The Dictionary of Sydney was archived in 2021.
Mr Norman Woodward recalls working conditions at the Challenge Woollen Mills during the Depression, interviewed in 1986
Mr Norman Woodward was born in 1918 and interviewed in 1986 for the 'Looking Back at Liverpool: An Oral History of the Liverpool Region 1900 to 1960.' He went to work at the Challenge Woollen Mills in Liverpool during the Depression in 1932.
INTERVIEWER: What were the conditions like working there?

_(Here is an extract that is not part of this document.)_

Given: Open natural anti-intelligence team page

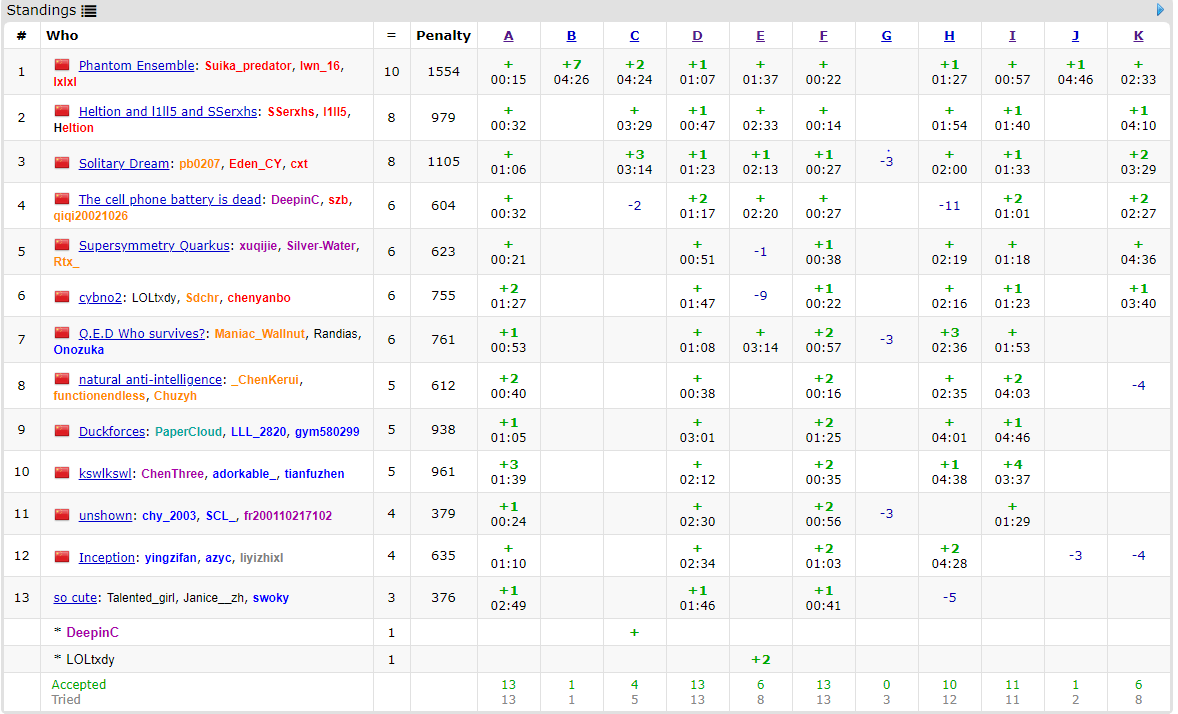Looking at the screenshot, I should click(x=150, y=379).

NORMAN: Atrocious. There was no locker rooms, there was no showers, no lunch rooms, and the only place you hung your coat, you banged a nail into the wall at the end of your machine and you'd hang your hat and coat there. No place to wash when you finished work; and lunch time, well you just sat down at the end of the machine and ate your lunch because there was no dining rooms. There was unions then but the Textile Workers' Union was known in those days as the weakest union in Australia. It had to be weak then because there was no work and you did what the boss told you. If you didn't you're kicked out and there was two hundred waiting at the gate to get your job. So you just had to take it.
INTERVIEWER: And what did you do there?
NORMAN: I was a spinner, worked on machines spinning yarn, woollen yarn.